[Gespeicherte Einträge]
● ● ● ● ●

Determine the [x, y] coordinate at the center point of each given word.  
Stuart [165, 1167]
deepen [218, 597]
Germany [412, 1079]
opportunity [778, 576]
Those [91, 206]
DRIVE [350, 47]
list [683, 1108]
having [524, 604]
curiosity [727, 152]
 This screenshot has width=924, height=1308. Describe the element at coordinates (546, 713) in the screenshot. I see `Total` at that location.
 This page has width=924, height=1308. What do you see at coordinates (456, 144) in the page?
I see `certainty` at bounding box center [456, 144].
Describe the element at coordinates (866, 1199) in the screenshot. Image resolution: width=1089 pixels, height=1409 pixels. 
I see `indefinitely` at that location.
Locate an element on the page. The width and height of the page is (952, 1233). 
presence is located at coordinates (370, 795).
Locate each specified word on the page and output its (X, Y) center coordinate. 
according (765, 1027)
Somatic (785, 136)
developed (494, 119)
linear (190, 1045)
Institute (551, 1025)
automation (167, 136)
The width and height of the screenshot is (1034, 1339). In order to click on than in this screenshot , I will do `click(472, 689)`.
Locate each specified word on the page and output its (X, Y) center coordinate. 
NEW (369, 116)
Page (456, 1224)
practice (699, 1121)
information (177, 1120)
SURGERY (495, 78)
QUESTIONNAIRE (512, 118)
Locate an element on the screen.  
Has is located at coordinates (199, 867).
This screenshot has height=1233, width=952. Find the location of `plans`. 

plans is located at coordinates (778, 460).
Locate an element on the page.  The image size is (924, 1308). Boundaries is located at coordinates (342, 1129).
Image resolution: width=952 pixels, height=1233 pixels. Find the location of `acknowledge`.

● ● ● ● ●

> **Aufgabe im Detail**: Ändere in der ganzen Liste „specified“ in „listed“ und gib sie sonst unverändert wieder.

> **Vollständige Antwort**:
Determine the [x, y] coordinate at the center point of each given word.  
Stuart [165, 1167]
deepen [218, 597]
Germany [412, 1079]
opportunity [778, 576]
Those [91, 206]
DRIVE [350, 47]
list [683, 1108]
having [524, 604]
curiosity [727, 152]
 This screenshot has width=924, height=1308. Describe the element at coordinates (546, 713) in the screenshot. I see `Total` at that location.
 This page has width=924, height=1308. What do you see at coordinates (456, 144) in the page?
I see `certainty` at bounding box center [456, 144].
Describe the element at coordinates (866, 1199) in the screenshot. Image resolution: width=1089 pixels, height=1409 pixels. 
I see `indefinitely` at that location.
Locate an element on the page. The width and height of the page is (952, 1233). 
presence is located at coordinates (370, 795).
Locate each listed word on the page and output its (X, Y) center coordinate. 
according (765, 1027)
Somatic (785, 136)
developed (494, 119)
linear (190, 1045)
Institute (551, 1025)
automation (167, 136)
The width and height of the screenshot is (1034, 1339). In order to click on than in this screenshot , I will do `click(472, 689)`.
Locate each listed word on the page and output its (X, Y) center coordinate. 
NEW (369, 116)
Page (456, 1224)
practice (699, 1121)
information (177, 1120)
SURGERY (495, 78)
QUESTIONNAIRE (512, 118)
Locate an element on the screen.  
Has is located at coordinates (199, 867).
This screenshot has height=1233, width=952. Find the location of `plans`. 

plans is located at coordinates (778, 460).
Locate an element on the page.  The image size is (924, 1308). Boundaries is located at coordinates (342, 1129).
Image resolution: width=952 pixels, height=1233 pixels. Find the location of `acknowledge`.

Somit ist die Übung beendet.